From: Mark Millard <marklmi_at_yahoo.com>
Date: Fri, 12 Jan 2024 22:34:45 UTC
On Jan 12, 2024, at 13:45, Mark Millard <marklmi@yahoo.com> wrote:

> On Jan 12, 2024, at 13:37, bob prohaska <fbsd@www.zefox.net> wrote:
>> 
>> On Fri, Jan 12, 2024 at 12:38:30PM -0800, Mark Millard wrote:
>>> On Jan 12, 2024, at 11:18, bob prohaska <fbsd@www.zefox.net> wrote:
>>> 
>>>> On Fri, Jan 12, 2024 at 10:34:11AM -0800, Mark Millard wrote:
>>>>> 
>>>>> If you did not specify the signal explicitly, you tried:
>>>>> 
>>>>>   15    SIGTERM          terminate process    software termination signal
>>>>> 
>>>>> (I'm not claiming all those "terminate process" signals are
>>>>> likely to be involved. But SIGTERM is need not be involved
>>>>> at all.)
>>>>> 
>>>>>> Both the ssh connection from workstation to terminal
>>>>>> server and the su to root needed to run tip survive.
>>>>>> 
>>>>>> I should apologize for not testing this sooner, it
>>>>>> was a very easy experiment.
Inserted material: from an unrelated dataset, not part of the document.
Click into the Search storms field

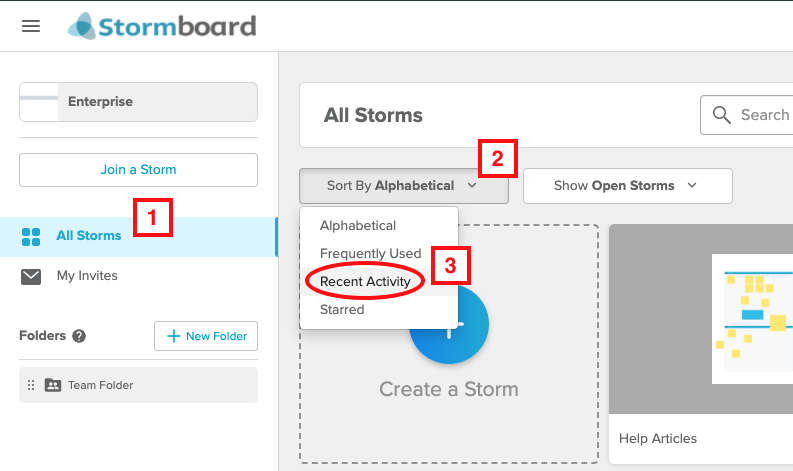click(x=746, y=115)
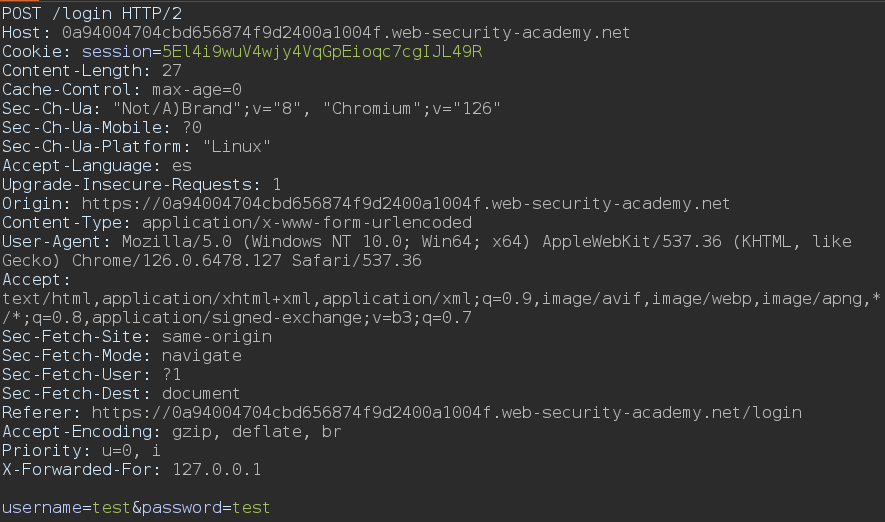This screenshot has width=885, height=522.
Task: Click the Cache-Control max-age=0 value
Action: pyautogui.click(x=197, y=89)
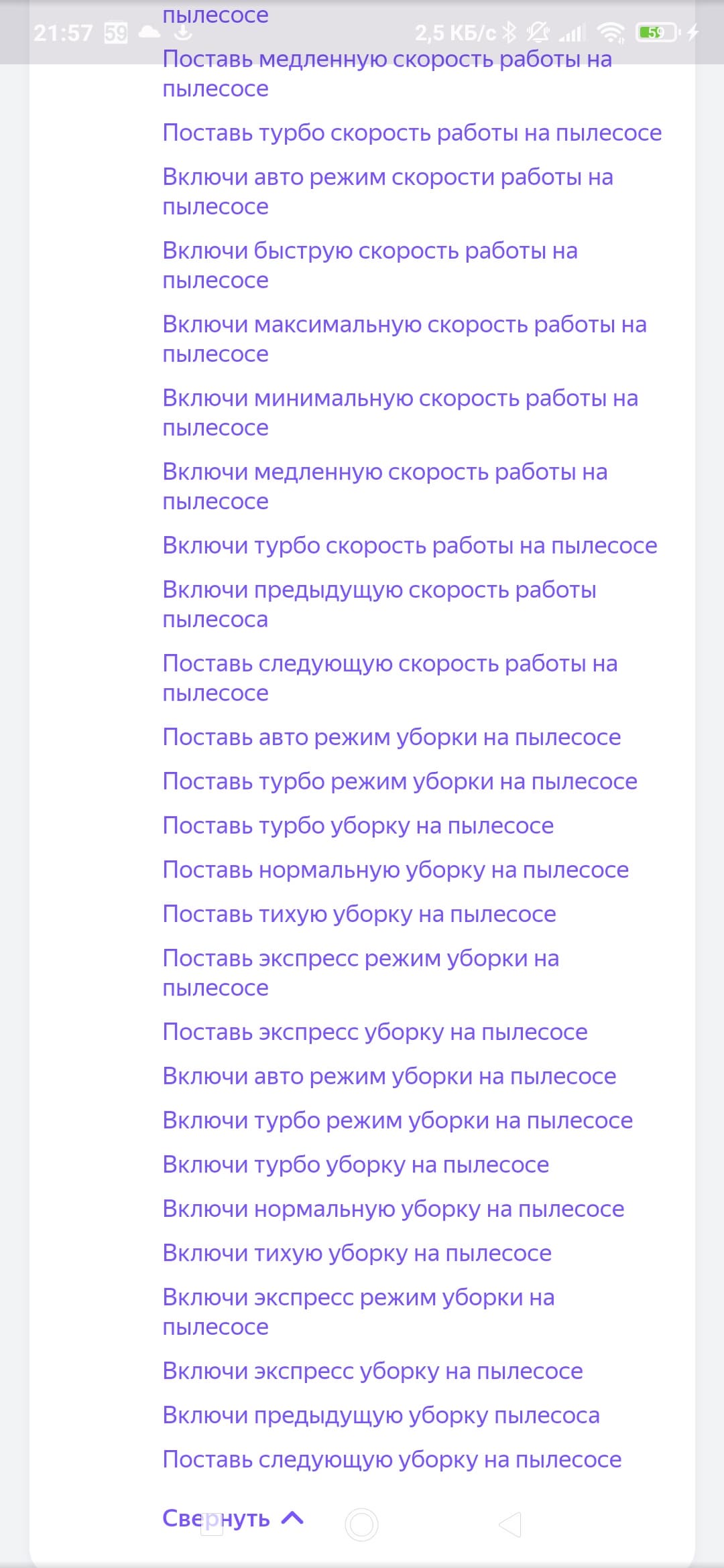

If you think of useful
>>>>>> variations please indicate them.
>>>>> 
>>>>> See above, in particular SIGHUP .
>>>>> 
>>>> 
>>>> Just tried SIGHUP several times. The ssh connection didn't
>>>> disconnect. There were also no reports about overriding stale
>>>> locks. 
>>>> 
>>>> Using SIGKILL reported:
>>>> 
>>>> login: Killed
>>>>           root@nemesis:/home/bob # 
>>>> root@nemesis:/home/bob # tip ucom
>>>> Stale lock on cuaU0 PID=45604... overriding.
>>>> connected
>>>> 
>>>> 
>>>> FreeBSD/arm (ns2.zefox.net) (ttyu0)
>>>> but the ssh session and su survived.
>>>> 
>>>> Finally, I tried SIGSTOP. Again, ssh and su stayed up, but
>>>> restarting tip reported:
>>>> all ports busy
>>>> Power-cycling the usb-serial adpter with usbconfig
>>>> isn't able to free the port. That's new-to-me behavior.
>>>> Deleting the /dev/cuaU0-related files didn't help.
>>>> 
>>>> Not sure what to make of this, except that ssh survives
>>>> exit of tip, graceful or not.  
>>> 
>>> Remember:
>>> 
>>> Jan 10 14:29:48 nemesis kernel: ucom_close: tp=0xffffa00001979800
>>> Jan 10 14:29:48 nemesis kernel: ucom_shutdown: 
>>> Jan 10 14:29:48 nemesis kernel: ucom_dtr: onoff = 0
>>> Jan 10 14:29:48 nemesis kernel: ucom_line_state: on=0x00, off=0x01
>>> Jan 10 14:29:48 nemesis kernel: ucom_rts: onoff = 1
>>> Jan 10 14:29:48 nemesis kernel: ucom_line_state: on=0x02, off=0x00
>>> Jan 10 14:29:48 nemesis kernel: ucom_cfg_close: 
>>> Jan 10 15:04:07 nemesis su[35181]: bob to root on /dev/pts/4
>>> 
>>> (and what was somewhat before and somewhat after)?
>>> 
>>> What were those messages like (if any) for each of the types of kills?
>> 
>> Far as I can tell they're the same following ucom_shutdown. 
>> Preceeding ucom_shutdown it looks like the sequence of messages
>> varies a little, but obvious things like the big hex numbers
>> are clearly indentical. 
>> 
>> If you've got something in mind please tell me what it is and I'll 
>> be able to look more intelligently.
> . . .
> 

Going in a different direction of kill signal testing . . .

Showing what ssh running shells looks like, with a
little context as well:

# ps -xd
. . .
1527  -  Is       0:00.01 |-- nfsd: master (nfsd)
1529  -  S        0:00.15 | `-- nfsd: server (nfsd)
1546  -  Is       0:00.00 |-- sshd: /usr/sbin/sshd [listener] 0 of 10-100 startups (sshd)
1628  -  Ss       0:00.10 | |-- sshd: root@pts/1 (sshd)
1642  1  Ss       0:00.04 | | `-- -sh (sh)
9531  1  R+       0:00.00 | |   `-- ps -xd
7512  -  Is       0:00.02 | `-- sshd: root@pts/0 (sshd)
7515  0  Is+      0:00.01 |   `-- -sh (sh)
1560  -  Is       0:00.69 |-- /usr/sbin/cron -s
. . .

In that, the:

9531  1  R+       0:00.00 | |   `-- ps -xd

is like where a tip command would show up as I understand. Also,
you indicated tcsh use instead of sh use. And you are not likely
using root@ as your context.

You have tried killing tip.

You could try killing the parent tcsh for the tip the various
ways instead. Same sort of results information for each signal
type. Be careful to do the kill from a distinct ssh session.

One more level of parent process could be of interest:
the equivalent of my "sshd: root@pts/" that indirectly
contains your tip command in your context. Be careful to do
the kill from a distinct ssh session. -SIGPIPE might be a
relevant test here.

Do not testing killing "sshd: /usr/sbin/sshd . . .".